When a giant sinkhole opened up here last week it made national news and even though the hole has now been filled in, the spot still attracts the curious. Out for a walk with his dog, Blake Kanyha took a few photos and reflected.
"Sadness," he says goes through his head while looking at the site. "It could happen to me, it could happen to you -- you know."
And the images of the crumbling houses have also upped the worries of people in the same situation; people like Joseph Ortiz who lives just three miles away. He's in a legal fight about what he believes is sinkhole damage to his house.
"This is not hairline. This right here is deeper," he demonstrates, sticking a car key into a very visible crack in his garage wall.
And besides the numerous zigzagging cracks lining his house, Ortiz also shows 10 News how easily a three-foot metal rod can be pushed into the ground.

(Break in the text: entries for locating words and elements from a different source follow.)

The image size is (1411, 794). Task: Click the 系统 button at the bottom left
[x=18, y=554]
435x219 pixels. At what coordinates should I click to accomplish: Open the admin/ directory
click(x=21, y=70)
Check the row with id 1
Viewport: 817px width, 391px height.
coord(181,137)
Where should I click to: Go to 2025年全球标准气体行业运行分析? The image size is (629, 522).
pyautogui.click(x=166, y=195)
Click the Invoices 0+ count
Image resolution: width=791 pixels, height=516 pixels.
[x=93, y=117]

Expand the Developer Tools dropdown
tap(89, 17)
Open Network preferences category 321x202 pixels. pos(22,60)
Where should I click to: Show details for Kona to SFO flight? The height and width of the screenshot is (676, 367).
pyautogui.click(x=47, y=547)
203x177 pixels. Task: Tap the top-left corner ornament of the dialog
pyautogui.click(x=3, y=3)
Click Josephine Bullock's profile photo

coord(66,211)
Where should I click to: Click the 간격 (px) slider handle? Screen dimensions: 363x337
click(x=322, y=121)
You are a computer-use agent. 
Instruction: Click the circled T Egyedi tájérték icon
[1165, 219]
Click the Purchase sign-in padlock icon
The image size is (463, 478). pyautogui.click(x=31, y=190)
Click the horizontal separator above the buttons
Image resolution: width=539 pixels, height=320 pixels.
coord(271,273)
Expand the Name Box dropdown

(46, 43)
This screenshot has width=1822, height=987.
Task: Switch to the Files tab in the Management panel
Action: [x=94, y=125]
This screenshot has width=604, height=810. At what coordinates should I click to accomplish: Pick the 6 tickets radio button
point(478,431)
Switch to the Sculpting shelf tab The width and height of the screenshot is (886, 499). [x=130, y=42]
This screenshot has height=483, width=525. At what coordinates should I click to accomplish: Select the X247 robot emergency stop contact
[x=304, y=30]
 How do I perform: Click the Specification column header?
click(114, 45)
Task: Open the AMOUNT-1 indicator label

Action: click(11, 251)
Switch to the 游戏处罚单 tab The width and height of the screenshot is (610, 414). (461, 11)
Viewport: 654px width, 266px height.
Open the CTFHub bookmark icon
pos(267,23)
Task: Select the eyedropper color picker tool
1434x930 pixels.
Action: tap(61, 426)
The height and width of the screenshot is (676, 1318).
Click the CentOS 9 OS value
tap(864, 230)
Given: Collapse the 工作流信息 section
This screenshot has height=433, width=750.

What hasn't been easy he says, is dealing with Citizens Insurance.
"Frustrating, is one of the words," he says. "They won't help you."
Back on Robmar Road, sinkhole lawyer Ted Corless advises homeowners in the area to be super vigilant about checking their houses.
"Right now would be the time to go into the bedroom you haven't slept in awhile and take a look at the walls and ceiling and floors -- to make sure you don't have any cracking that might be of concern."
And Corless says right along with examining their houses, homeowners should take a close look at their insurance policies, to see exactly what kind of coverage they have.